On the mechanism of tumor cell entry of aloe‐emodin, a natural compound endowed with anticancer activity

• Published in: International journal of cancer Vol. 149; no. 5; pp. 1129 - 1136
• Main Authors: Pecere, Teresa, Ponterio, Eleonora, Di Iorio, Enzo, Carli, Modesto, Fassan, Matteo, Santoro, Luisa, Bissaro, Maicol, Bernabè, Giulia, Moro, Stefano, Castagliuolo, Ignazio, Palù, Giorgio
• Format: Journal Article
• Language: English
• Published: Hoboken, USA John Wiley & Sons, Inc 01.09.2021; Wiley Subscription Services, Inc
• Subjects: aloe‐emodin; Anthraquinone; anticancer activity; Antitumor activity; Cancer; Cancer Therapy and Prevention; Emodin; Gene silencing; Immunohistochemistry; Medical research; Medicinal plants; Molecular modelling; Neuroblastoma; Neuroblasts; Somatostatin; somatostatin receptor; Somatostatin receptors; Tumor cells; somatostatin receptor; Aloe-emodin; anticancer activity
• ISSN: 0020-7136; 1097-0215
• DOI: 10.1002/ijc.33686

Aloe‐emodin (1,8‐dihydroxy‐3‐[hydroxymethyl]‐anthraquinone), AE, is one of the active constituents of a number of plant species used in traditional medicine.

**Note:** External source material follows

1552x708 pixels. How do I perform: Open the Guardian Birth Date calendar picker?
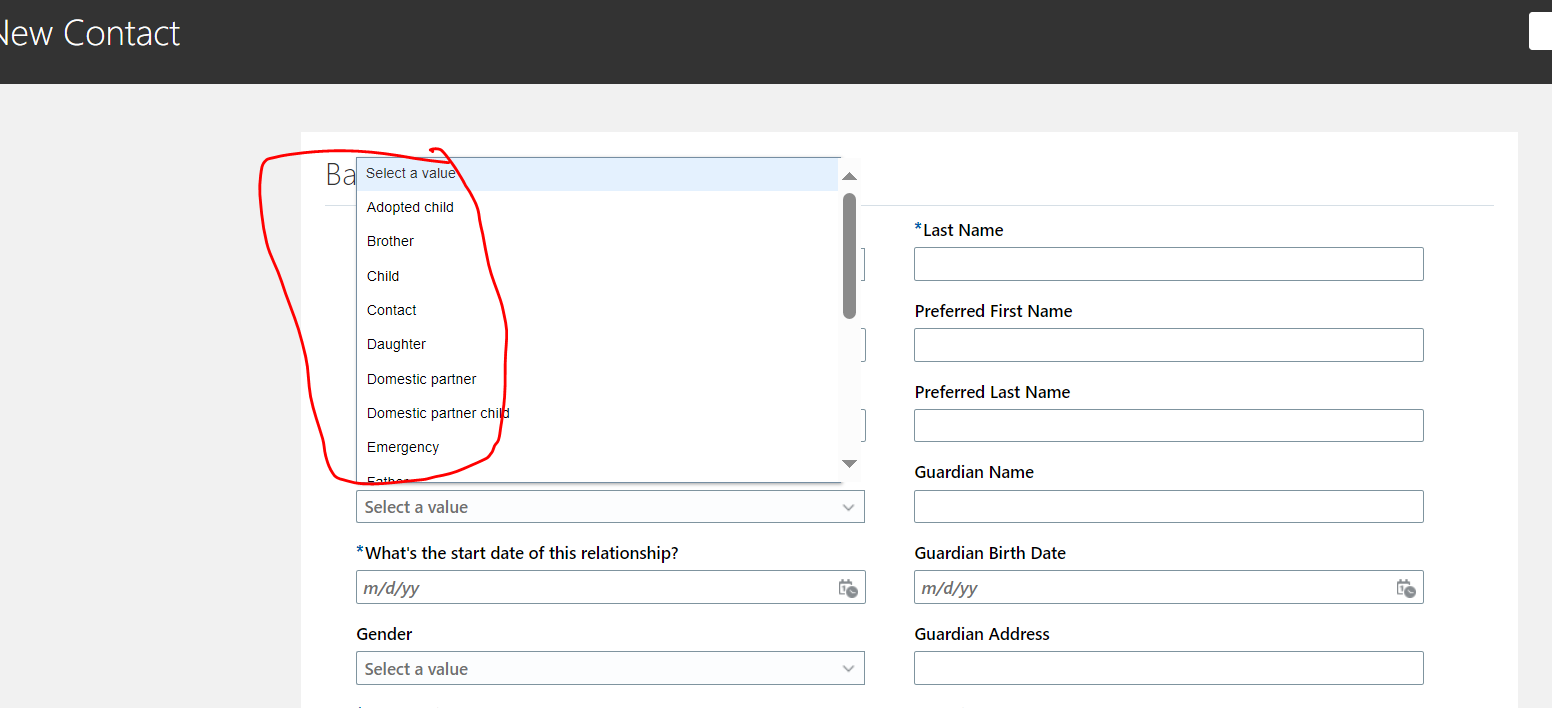coord(1406,588)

We have previously identified, for the first time, AE as a new antitumor agent and shown that its selective in vitro and in vivo killing of neuroblastoma cells was promoted by a cell‐specific drug uptake process. However, the molecular mechanism underlying the cell entry of AE has remained elusive as yet. In this report, we show that AE enters tumor cells via two of the five somatostatin receptors: SSTR2 and SSTR5. This observation was suggested by gene silencing, receptor competition, imaging and molecular modeling experiments. Furthermore, SSTR2 was expressed in all surgical neuroblastoma specimens we analyzed by immunohistochemistry. The above findings have strong implications for the clinical adoption of this natural anthraquinone molecule as an antitumor agent.